На протяжении всей своей жизни Кроули притязал на дворянство, называя себя сэром Алистером Кроули. Никто точно не знает, от чего это пошло, но Кроули утверждал, что, учась в университете, он состоял в тай­ной организации карлистов, мечтавших вернуть дона Карлоса на испанский трон. Будучи членом этой органи­зации, Кроули якобы прошёл военную подготовку и был произведён во дворянство, вероятно, кем-то из знатных сторонников дона Карлоса. В автобиографии Кроули несколько раз упоминает об этом, но нигде не даёт точ­ных и полных сведений. А поскольку многие движения карлистов прекратили свою деятельность ещё до того, как Кроули мог присоединиться к ним по времени свое­го рождения, велика вероятность, что этим скромным умолчанием он хотел загладить свою ложь (а ещё более вероятно, шутку).

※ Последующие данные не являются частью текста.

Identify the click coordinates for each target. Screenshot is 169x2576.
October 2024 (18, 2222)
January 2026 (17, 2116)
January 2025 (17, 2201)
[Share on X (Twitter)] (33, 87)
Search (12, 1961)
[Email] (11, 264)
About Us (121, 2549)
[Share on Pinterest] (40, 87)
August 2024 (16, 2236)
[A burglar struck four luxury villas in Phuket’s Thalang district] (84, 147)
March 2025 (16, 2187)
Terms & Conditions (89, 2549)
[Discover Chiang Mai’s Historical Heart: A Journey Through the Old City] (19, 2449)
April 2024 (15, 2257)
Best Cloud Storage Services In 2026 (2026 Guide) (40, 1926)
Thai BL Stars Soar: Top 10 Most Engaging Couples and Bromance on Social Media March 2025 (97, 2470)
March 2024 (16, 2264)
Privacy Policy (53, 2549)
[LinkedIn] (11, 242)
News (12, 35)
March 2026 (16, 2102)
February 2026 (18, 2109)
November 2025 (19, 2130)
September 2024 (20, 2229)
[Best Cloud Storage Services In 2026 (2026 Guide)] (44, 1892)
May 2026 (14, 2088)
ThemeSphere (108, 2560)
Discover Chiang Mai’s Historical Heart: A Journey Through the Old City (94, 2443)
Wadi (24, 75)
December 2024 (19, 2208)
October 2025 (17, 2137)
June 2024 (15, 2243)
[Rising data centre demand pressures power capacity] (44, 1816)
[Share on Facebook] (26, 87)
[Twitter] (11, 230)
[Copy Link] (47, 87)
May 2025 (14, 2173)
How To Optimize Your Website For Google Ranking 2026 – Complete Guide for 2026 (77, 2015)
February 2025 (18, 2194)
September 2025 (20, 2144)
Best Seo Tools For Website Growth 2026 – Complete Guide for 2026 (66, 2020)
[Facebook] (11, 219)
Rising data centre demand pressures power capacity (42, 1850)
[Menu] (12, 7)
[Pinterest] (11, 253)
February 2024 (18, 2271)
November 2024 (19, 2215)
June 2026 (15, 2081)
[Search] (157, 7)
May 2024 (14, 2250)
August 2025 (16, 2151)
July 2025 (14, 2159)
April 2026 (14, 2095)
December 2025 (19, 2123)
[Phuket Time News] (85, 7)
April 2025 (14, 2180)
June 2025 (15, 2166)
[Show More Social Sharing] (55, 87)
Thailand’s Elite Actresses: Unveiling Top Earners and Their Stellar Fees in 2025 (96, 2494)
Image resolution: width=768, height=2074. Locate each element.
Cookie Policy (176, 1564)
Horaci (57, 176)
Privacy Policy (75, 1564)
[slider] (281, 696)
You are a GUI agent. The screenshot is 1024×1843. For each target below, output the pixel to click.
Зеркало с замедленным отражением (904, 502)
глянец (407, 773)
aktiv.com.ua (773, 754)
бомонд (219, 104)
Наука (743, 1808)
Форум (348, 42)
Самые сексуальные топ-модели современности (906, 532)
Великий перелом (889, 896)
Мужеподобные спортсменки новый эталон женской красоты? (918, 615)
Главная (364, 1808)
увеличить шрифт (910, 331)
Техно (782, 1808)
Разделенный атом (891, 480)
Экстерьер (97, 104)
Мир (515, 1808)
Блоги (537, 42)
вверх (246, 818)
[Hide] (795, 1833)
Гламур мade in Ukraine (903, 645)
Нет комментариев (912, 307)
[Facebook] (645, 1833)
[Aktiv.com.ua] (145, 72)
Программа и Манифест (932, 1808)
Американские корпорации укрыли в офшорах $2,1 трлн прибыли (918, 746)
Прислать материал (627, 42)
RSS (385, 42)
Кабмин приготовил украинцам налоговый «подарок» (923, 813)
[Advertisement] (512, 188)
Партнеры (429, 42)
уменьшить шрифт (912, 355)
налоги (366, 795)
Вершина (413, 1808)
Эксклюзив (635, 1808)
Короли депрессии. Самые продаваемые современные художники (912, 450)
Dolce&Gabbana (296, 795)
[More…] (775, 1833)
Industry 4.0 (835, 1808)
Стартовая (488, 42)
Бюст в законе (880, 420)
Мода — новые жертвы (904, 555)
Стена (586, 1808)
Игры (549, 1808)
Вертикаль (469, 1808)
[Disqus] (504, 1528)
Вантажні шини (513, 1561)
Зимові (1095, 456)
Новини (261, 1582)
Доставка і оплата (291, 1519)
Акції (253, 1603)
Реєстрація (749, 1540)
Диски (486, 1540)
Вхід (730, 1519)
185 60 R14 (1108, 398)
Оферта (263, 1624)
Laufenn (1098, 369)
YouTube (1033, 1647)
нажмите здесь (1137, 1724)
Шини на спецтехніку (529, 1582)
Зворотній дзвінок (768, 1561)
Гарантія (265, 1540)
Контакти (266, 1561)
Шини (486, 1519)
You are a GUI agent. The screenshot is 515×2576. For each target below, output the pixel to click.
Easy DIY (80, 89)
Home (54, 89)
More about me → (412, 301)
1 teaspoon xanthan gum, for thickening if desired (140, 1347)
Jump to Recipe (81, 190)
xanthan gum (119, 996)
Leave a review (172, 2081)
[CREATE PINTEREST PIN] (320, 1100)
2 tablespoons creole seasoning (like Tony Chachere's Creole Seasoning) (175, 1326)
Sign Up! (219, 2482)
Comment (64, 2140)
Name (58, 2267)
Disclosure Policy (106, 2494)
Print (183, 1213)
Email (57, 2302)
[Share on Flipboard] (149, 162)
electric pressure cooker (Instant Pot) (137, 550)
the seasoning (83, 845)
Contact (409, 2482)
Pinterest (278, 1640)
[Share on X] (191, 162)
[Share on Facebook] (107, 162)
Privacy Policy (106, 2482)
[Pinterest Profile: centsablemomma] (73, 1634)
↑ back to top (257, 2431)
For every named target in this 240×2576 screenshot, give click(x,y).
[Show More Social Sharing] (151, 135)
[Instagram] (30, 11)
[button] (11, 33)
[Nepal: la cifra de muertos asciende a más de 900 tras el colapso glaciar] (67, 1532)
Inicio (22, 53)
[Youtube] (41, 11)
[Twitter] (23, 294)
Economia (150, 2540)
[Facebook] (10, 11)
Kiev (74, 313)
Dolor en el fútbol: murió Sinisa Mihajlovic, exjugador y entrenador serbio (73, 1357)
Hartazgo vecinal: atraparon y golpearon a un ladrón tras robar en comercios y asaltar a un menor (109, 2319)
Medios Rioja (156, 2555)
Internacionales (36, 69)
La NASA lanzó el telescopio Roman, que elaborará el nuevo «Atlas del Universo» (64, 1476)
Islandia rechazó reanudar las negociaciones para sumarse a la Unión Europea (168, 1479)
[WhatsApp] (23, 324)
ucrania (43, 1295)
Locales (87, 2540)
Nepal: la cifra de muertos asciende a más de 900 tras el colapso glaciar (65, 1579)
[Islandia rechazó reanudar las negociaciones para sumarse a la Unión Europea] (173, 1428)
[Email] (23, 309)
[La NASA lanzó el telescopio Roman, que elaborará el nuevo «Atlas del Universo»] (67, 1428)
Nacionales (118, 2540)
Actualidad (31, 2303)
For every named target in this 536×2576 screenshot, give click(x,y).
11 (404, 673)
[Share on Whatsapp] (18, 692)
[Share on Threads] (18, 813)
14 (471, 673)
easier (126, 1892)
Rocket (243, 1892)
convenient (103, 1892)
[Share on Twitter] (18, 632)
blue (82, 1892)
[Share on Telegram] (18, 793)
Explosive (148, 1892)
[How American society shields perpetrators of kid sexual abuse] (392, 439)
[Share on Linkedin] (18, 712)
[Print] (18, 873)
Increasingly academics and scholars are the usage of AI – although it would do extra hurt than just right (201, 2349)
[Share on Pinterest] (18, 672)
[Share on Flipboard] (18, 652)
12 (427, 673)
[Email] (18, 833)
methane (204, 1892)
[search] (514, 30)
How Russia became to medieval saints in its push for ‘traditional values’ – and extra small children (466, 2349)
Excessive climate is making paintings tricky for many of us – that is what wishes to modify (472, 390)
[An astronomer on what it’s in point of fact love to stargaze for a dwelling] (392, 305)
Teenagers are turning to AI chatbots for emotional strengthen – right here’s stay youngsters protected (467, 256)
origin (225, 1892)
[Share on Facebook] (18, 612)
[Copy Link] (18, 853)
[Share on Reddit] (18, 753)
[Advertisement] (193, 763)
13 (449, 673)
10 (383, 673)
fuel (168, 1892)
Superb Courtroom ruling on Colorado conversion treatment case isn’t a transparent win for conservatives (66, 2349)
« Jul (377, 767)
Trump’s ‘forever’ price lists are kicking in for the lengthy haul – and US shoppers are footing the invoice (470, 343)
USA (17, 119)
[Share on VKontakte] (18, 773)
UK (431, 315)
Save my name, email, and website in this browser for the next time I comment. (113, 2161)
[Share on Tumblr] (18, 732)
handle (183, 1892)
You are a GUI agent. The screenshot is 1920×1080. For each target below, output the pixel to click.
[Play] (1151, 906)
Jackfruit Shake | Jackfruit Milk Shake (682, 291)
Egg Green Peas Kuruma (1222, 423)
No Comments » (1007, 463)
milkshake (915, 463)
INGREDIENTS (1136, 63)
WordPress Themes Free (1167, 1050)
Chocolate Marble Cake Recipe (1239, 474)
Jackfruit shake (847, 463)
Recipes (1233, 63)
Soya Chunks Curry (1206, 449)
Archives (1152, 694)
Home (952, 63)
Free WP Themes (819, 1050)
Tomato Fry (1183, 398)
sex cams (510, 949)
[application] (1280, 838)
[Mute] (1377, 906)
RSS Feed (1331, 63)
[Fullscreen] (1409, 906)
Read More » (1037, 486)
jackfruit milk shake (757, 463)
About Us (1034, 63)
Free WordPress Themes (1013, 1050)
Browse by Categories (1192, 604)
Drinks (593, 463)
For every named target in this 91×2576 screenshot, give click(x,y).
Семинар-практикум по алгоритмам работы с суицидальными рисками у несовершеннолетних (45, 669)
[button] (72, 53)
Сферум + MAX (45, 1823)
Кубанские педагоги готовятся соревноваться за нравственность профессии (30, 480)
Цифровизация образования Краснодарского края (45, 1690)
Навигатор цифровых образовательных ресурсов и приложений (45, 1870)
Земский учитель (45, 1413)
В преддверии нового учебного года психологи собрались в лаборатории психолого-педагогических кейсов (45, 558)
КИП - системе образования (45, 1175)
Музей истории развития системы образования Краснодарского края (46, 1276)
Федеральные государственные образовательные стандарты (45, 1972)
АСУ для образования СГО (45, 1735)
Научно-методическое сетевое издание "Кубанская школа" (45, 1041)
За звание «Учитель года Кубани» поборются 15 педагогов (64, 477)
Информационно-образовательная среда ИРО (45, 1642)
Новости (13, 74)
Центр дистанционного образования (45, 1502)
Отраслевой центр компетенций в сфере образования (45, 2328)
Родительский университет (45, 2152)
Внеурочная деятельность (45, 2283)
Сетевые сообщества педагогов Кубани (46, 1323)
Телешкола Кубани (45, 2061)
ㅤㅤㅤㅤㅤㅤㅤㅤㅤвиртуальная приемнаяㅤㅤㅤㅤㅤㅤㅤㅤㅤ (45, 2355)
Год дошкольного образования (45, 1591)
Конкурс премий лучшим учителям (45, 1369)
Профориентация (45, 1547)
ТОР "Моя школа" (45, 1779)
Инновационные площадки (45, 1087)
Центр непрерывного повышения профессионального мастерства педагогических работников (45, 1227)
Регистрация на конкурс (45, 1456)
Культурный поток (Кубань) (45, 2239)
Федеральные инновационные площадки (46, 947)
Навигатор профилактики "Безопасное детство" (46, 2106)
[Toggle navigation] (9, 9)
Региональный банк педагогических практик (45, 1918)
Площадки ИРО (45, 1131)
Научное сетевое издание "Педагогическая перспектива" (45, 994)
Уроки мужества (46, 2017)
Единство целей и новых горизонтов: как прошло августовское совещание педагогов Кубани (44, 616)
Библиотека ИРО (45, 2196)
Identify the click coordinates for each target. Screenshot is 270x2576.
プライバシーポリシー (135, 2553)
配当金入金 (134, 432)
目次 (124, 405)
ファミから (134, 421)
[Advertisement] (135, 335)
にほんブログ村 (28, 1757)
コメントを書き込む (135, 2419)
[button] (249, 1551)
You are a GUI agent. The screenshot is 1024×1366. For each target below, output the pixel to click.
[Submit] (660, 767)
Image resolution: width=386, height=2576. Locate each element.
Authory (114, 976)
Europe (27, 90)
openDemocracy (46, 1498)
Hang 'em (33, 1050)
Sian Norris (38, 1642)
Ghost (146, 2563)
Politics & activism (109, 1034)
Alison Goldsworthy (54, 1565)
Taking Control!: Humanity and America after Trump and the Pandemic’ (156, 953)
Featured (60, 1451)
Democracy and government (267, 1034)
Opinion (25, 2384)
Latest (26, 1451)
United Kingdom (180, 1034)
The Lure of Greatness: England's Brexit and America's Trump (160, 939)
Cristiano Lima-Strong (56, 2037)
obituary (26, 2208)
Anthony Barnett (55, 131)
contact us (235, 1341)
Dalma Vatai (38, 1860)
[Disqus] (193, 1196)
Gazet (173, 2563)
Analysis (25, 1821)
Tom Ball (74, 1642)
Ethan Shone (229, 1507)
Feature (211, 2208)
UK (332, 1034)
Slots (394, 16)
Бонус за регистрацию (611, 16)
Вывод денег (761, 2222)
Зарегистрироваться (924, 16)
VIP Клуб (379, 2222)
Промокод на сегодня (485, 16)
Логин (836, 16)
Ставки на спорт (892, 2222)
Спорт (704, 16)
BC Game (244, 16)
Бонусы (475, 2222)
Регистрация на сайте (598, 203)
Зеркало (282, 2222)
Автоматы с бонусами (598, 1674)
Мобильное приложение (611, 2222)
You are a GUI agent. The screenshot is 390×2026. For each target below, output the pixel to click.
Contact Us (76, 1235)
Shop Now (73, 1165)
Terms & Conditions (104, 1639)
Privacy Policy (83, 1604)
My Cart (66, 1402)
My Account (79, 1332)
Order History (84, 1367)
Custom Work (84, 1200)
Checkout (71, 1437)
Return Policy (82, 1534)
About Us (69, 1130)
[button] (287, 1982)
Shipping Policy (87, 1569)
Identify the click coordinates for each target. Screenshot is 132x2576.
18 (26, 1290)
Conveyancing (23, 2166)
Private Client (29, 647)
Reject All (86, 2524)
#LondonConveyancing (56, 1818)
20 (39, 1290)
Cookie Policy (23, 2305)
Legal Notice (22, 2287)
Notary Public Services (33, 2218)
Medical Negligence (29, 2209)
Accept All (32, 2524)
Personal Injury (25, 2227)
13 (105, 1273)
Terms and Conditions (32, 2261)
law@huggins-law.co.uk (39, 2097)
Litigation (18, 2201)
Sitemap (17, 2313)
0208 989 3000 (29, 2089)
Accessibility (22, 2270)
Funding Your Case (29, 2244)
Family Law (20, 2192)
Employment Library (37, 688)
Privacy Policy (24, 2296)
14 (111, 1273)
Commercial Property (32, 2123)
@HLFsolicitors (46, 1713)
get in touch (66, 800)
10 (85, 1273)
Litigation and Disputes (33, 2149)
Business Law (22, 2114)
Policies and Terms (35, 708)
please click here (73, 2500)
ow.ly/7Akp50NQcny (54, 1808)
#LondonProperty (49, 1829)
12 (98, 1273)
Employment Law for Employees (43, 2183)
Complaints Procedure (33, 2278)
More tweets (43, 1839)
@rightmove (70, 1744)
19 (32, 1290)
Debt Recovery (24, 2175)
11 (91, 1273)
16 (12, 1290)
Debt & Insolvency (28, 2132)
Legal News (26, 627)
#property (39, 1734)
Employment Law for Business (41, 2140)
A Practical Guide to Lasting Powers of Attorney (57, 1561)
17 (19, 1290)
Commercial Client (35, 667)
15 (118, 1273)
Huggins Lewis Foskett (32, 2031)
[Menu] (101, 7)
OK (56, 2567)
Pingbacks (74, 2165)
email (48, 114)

Несмотря на то что Кроули несколько раз самоволь­но награждал себя дворянским титулом, он испытывал сильную неприязнь к настоящим дворянам. В какой-то момент он пришёл к убеждению, что слишком многие удо­стаиваются дворянства, что рыцарская честь обесцени­вается, что дворянами становятся слишком обыкновен­ные люди, например кинозвёзды. «Когда евреи-выкрес­ты и какие-то шуты садятся за обеденный стол прежде джентльменов, последним пристало бы вовсе отказаться от обеда», — заявлял он. Дворянство подразумевало обя­занность «быть человеком чести, принявшим обеты — бороться за справедливость, служить человечеству, за­щищать несчастных и угнетённых, культивировать в себе храбрость и добродетель». По мере того как его извест­ность росла, он, как утверждает молва, в разное время звал себя также герцог Мидлсекс, граф фон Зонарев (что, возможно, соответствует неверно услышанной фамилии Сварев) и королём Ирландии. Остаётся только догады­ваться, какие из этих титулов действительно были его псевдонимами, а какие были выдуманы редакциями буль­варных газет на потребу публике.

Появление Кроули в Болескине взволновало местных жителей, но проблема, во всяком случае поначалу, заклю­чалась не в его магических занятиях. Что по-настоящему беспокоило соседей, так это ночные прогулки Кроули по окрестностям. Однажды рано утром он обнаружил у себя на пороге бутыль с самодельным виски — молчаливую просьбу не доносить чиновникам из акцизного управле­ния о существовании в горах нелегальных винокуренных заводов. Винокуры волновались напрасно. Отношение Кроули к законодательству было двойственным. С одной стороны, закон защищал обиженного и восстанавли­вал справедливость, но в законе было и много глупого, поскольку он диктовал мелочные правила для того, чтобы мешать безобидным занятиям невинных людей, нередко делая из мухи слона и заставляя хороших людей прибе­гать к уловкам и ухищрениям.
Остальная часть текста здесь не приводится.